Proof: If the polytope $P$ has squared $k$-in-radii $(r_0^2, r_1^2, \dots, r_{d-1}^2)$, then every facet of $P$ has squared $k$-in-radii $(r_0^2 - r_{d-1}^2, r_1^2 - r_{d-1}^2, \dots, r_{d-2}^2 - r_{d-1}^2)$. By the first two parts of the inductive hypothesis, all facets of $P$ are therefore regular and congruent to each other (being determined by these $k$-in-radii).
Now, given a facet $Q$ of $P$ and a facet $R$ of $Q$, let $\Pi$ be the hyperplane through the origin which contains $R$. Let $Q'$ be the other facet of $P$ which contains $R$. Because the $k$-in-spheres of $Q'$ are the reflections (in $\Pi$) of the $k$-in-spheres of $Q$, and they share a common facet $R$, it follows (from the third part of the inductive hypothesis) that $Q'$ is the reflection of $Q$ through the hyperplane $\Pi$.

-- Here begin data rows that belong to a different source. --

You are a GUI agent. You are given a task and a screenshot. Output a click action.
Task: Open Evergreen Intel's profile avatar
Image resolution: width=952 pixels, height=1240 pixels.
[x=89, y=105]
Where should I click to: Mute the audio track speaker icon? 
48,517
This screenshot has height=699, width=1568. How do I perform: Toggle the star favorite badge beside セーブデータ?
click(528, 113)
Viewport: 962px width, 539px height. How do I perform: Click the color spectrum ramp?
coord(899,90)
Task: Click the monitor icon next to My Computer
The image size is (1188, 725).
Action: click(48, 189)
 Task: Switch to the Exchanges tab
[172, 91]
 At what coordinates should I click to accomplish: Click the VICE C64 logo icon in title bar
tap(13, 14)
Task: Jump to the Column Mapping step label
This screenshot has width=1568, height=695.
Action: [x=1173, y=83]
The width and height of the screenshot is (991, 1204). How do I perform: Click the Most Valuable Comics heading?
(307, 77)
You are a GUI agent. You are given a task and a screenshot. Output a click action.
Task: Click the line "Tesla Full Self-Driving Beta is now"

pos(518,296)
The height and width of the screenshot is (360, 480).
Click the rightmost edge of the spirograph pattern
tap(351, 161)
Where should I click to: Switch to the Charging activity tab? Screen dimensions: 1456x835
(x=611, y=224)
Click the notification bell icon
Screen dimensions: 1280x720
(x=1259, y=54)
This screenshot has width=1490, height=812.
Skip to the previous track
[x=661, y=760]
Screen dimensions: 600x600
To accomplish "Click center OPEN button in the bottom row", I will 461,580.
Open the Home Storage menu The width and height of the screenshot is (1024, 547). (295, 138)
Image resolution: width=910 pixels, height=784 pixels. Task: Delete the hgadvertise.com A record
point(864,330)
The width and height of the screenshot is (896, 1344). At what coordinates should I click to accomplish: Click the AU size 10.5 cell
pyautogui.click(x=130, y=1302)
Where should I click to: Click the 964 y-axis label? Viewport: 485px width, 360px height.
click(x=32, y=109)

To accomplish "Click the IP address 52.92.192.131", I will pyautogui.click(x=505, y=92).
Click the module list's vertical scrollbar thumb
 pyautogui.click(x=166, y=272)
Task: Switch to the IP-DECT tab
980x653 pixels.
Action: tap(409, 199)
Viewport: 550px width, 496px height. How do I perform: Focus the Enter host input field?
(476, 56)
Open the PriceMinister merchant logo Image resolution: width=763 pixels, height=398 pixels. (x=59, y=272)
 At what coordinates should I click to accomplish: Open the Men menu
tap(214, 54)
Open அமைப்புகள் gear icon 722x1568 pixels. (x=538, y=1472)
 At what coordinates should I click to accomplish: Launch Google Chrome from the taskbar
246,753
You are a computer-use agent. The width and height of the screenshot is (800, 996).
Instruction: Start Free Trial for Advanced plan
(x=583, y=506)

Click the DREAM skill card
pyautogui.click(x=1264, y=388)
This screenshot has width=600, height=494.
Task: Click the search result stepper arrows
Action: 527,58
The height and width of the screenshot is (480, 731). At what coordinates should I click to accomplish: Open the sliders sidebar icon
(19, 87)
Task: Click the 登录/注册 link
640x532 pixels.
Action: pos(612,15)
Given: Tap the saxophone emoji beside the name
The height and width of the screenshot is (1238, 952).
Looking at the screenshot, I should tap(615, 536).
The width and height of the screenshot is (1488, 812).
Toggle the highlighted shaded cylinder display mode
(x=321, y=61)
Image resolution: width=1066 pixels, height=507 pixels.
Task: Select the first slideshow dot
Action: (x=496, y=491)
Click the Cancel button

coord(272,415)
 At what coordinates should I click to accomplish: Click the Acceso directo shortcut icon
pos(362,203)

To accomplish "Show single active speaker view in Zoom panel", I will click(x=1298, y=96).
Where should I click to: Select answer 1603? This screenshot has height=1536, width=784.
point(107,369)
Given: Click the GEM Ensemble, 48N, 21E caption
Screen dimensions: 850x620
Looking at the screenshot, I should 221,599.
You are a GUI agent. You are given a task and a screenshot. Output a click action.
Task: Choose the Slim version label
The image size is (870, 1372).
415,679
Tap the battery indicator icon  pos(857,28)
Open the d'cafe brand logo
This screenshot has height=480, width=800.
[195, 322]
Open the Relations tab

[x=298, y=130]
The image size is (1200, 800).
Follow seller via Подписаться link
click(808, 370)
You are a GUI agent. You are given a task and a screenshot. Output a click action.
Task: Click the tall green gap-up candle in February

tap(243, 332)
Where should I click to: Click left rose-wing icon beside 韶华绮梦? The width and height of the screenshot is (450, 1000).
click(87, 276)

As the boundary $\partial P$ (i.e. the union of all facets) is homeomorphic to $S^{d-1}$, we can reach any facet $Q_1$ from any facet $Q_0$ by a 'path' of 'adjacent' (i.e. sharing a common subfacet) facets. Consequently, we can transform any facet into any other facet by a sequence of reflections in hyperplanes through the origin. As each facet is flag-transitive, it therefore follows that $P$ is flag-transitive (i.e. regular) as desired.
Moreover, this reflection procedure of building $P$ from a single facet $Q$ establishes the third part of the theorem.
This leaves the second part of the theorem. Suppose $P$ and $P'$ are two polytopes sharing the same set of $k$-in-spheres. Let $Q$ be an arbitrary facet of $P$, and $Q'$ be an arbitrary facet of $P'$. By the inductive hypothesis, $Q$ and $Q'$ are congruent; let $f$ be an isometry of the ambient space which maps $Q$ to $Q'$. The origin is either mapped to itself or (if we chose the 'wrong' isometry) to $2v$, where $v$ is the centroid of $Q$; we can if necessary reflect again in the hyperplane containing $Q$ to ensure the origin is preserved by $f$. Consequently, $f$ is an element of the orthogonal group $O(d)$ which maps $Q$ to $Q'$. By the third part of the theorem (which we've already proved), $f$ must map $P$ to $P'$, establishing the second part of the theorem.